▶ _PROVIDED RECORDS_:
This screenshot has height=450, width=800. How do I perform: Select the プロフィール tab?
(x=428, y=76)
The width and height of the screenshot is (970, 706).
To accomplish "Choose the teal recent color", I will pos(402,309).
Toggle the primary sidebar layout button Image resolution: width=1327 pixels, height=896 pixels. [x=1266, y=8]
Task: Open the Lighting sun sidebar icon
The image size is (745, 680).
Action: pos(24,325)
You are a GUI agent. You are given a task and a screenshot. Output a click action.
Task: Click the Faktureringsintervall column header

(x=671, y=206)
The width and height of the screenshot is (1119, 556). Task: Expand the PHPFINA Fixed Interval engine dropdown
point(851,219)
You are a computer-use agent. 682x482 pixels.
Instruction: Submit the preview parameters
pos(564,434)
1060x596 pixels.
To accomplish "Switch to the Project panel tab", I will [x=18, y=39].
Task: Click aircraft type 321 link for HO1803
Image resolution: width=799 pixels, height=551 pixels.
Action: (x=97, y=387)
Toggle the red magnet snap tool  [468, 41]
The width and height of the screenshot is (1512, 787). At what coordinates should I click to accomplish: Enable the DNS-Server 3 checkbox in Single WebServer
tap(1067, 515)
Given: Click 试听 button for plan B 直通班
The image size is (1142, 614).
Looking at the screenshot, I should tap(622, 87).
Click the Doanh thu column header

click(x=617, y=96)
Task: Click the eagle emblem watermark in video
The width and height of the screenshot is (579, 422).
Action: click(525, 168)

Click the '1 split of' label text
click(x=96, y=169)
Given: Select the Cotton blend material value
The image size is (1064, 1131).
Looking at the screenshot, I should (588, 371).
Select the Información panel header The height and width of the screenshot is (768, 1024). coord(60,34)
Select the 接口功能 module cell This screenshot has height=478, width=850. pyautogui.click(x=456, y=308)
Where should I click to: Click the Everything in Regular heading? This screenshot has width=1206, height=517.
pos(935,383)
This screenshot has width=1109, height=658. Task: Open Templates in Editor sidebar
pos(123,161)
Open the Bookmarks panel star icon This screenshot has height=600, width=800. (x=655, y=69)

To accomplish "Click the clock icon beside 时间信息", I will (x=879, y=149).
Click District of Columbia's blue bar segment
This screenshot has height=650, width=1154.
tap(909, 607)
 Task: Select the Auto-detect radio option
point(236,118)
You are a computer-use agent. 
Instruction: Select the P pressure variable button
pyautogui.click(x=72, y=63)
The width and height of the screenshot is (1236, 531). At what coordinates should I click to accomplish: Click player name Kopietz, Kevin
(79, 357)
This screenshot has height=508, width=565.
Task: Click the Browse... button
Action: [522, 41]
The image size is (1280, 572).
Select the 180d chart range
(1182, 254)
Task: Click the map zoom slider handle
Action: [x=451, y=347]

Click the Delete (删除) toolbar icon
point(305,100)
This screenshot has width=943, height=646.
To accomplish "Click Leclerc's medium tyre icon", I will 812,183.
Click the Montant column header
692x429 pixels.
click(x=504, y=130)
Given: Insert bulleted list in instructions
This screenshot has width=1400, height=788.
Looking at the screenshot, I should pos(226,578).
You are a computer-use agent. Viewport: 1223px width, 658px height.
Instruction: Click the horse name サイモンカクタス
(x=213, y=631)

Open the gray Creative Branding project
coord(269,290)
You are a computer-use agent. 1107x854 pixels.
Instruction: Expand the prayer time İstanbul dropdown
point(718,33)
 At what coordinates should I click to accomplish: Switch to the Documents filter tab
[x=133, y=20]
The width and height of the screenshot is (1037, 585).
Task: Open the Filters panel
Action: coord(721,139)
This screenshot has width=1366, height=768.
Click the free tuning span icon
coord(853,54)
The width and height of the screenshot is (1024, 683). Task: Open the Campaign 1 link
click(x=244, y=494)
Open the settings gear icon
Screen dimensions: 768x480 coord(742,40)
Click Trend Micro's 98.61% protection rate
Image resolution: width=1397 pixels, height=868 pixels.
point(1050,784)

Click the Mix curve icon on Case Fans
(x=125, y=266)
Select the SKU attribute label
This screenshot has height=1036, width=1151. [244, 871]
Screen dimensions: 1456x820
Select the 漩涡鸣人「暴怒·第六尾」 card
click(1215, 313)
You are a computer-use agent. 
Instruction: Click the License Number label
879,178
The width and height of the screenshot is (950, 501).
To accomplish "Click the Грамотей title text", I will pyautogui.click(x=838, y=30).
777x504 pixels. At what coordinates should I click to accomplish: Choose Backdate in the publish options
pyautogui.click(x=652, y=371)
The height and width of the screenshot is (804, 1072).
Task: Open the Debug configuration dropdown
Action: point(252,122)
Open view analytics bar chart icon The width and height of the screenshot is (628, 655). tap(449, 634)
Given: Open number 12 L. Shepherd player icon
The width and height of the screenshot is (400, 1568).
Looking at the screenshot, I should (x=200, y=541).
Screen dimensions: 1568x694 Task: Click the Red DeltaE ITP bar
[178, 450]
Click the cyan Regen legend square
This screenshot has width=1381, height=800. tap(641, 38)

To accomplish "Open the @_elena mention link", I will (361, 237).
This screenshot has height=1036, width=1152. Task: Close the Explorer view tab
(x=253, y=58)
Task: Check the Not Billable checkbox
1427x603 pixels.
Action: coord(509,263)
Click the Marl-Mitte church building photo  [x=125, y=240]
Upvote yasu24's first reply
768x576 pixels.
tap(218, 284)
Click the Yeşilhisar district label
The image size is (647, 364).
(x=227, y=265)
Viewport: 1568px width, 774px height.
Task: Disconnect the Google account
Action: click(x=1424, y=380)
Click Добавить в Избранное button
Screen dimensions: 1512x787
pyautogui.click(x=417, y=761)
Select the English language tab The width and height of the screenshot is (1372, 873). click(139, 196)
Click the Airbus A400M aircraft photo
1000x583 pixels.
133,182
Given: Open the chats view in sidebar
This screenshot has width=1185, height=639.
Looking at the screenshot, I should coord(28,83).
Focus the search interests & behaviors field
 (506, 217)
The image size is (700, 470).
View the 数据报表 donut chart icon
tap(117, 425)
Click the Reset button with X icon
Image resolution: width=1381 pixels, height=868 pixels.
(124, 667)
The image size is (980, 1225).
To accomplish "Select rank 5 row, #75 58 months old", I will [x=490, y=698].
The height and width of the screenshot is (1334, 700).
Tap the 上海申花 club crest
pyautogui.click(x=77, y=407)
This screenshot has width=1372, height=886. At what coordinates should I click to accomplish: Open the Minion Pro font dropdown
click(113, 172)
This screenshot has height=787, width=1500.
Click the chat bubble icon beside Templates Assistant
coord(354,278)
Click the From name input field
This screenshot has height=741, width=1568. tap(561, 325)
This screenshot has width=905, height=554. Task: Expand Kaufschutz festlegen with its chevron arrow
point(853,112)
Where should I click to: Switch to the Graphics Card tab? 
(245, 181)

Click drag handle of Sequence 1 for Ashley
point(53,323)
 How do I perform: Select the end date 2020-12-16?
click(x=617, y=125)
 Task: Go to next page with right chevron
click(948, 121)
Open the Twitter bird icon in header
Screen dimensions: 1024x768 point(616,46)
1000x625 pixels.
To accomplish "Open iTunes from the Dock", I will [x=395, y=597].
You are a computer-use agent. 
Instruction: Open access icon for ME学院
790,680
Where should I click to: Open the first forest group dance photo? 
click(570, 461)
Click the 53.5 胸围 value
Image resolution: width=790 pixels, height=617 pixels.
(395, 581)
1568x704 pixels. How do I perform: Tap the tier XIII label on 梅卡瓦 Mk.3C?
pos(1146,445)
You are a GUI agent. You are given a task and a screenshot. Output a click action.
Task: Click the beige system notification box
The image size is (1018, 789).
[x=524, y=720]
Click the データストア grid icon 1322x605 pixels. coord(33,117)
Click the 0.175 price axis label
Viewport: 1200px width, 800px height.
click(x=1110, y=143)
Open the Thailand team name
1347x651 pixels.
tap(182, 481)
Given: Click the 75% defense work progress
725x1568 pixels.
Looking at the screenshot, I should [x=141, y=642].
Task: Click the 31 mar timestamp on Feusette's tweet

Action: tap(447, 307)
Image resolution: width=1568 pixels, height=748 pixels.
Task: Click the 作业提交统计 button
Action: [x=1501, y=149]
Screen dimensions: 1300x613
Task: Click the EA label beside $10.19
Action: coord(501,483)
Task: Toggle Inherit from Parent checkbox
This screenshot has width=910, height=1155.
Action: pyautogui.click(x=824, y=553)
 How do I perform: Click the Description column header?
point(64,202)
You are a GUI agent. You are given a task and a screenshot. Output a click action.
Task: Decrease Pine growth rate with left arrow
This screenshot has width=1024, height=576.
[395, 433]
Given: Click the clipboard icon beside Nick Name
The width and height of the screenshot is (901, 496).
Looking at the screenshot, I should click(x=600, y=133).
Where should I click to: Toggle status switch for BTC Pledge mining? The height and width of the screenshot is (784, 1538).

▶ _PROMPT_: Exactly the lines above from the one with "Select the 180d chart range" to the one with "Click the Montant column header", both included, are to be quoted; leave the rest out.

▶ _SOLVED EXERCISE_:
Select the 180d chart range
(1182, 254)
Task: Click the map zoom slider handle
Action: [x=451, y=347]

Click the Delete (删除) toolbar icon
point(305,100)
This screenshot has width=943, height=646.
To accomplish "Click Leclerc's medium tyre icon", I will 812,183.
Click the Montant column header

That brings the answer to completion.